Parking plants in full midday sun that bleaches leaves and petals.
Using heavy, airless compost that holds water and invites rot.
Over-potting; large, cold volumes of wet compost stall growth.
Neglecting to pinch tips, which results in leggy stems and fewer flowers.

Cost, combinations and simple wins

A pair of small plants often covers a 30–40cm trough for under £10. Mix a pastel variety with white for shade that glows at dusk. For a longer season, underplant spring bulbs like narcissi; once the bulbs fade, the impatiens take over without leaving gaps. In baskets, team them with trailing ivy, creeping jenny or bacopa for texture and spill.

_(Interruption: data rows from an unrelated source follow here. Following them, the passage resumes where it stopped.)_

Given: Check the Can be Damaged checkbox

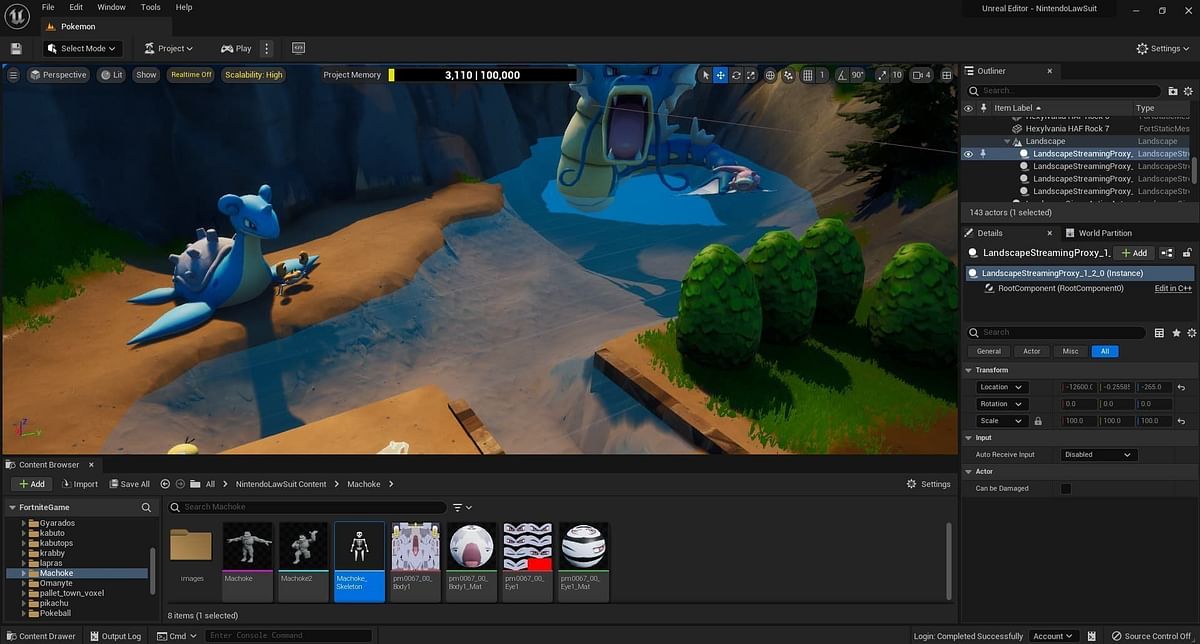Looking at the screenshot, I should click(1065, 488).
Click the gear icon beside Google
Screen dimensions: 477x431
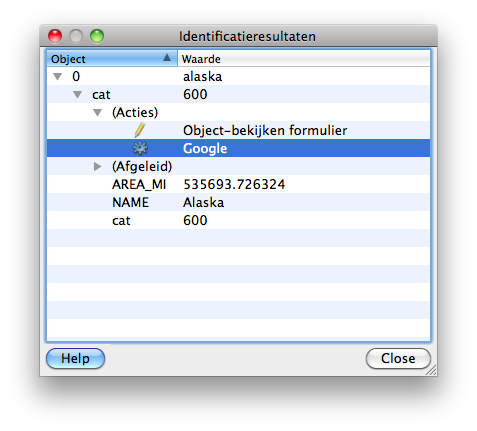point(140,148)
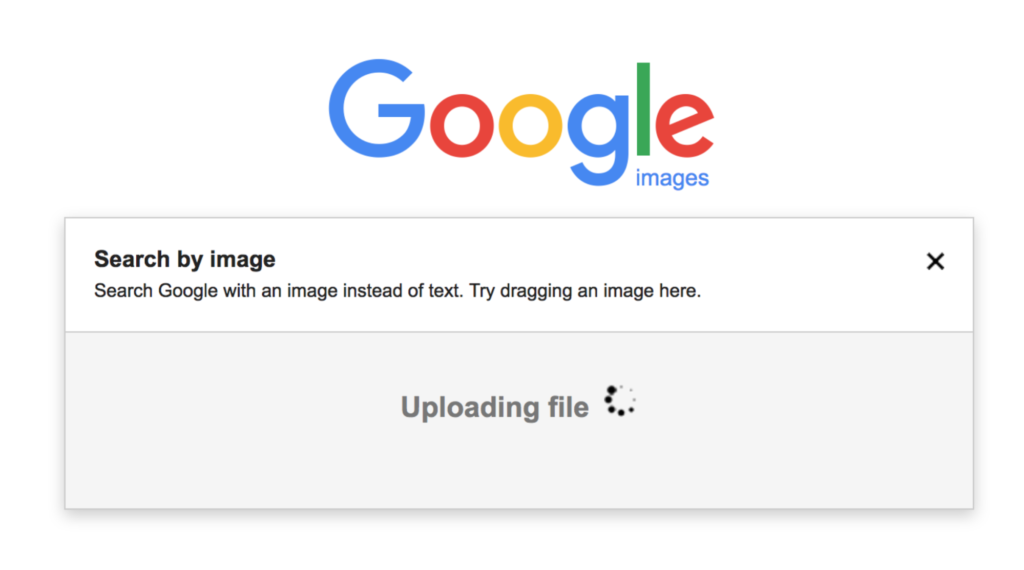Image resolution: width=1024 pixels, height=570 pixels.
Task: Click the loading spinner beside Uploading file
Action: coord(619,401)
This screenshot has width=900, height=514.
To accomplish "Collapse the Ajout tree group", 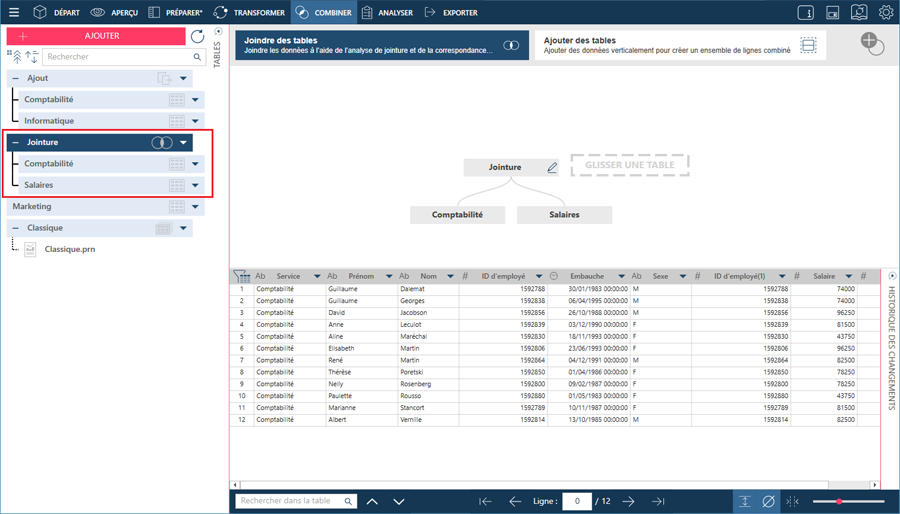I will 16,78.
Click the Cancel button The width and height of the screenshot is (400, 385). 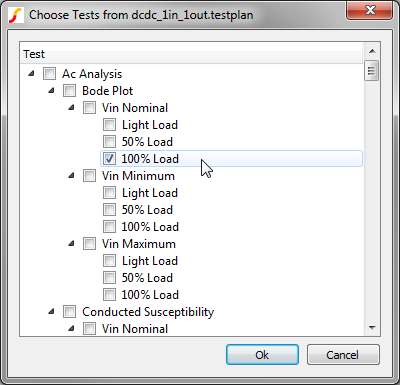(x=343, y=355)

Extra mileage for curious gardeners

Try a simple viability check before winter: take three tip cuttings, root them in water and three in compost, then track which method is quicker in your home. Note dates, rooting times and subsequent flowering. This tiny experiment helps you tune care to your conditions and saves money next year.

If pests nibble leaves, start with the least intrusive fixes: hand-pick slugs after rain, set beer traps away from pets, or use copper tape on pot rims. Aphids yield to a lukewarm shower or a mild soap spray. Busy lizzies are generally regarded as non-toxic to pets, which makes them a safe pick for family spaces. With simple routines and a cool head during cold snaps, they repay the small spend with colour that shrugs off the calendar.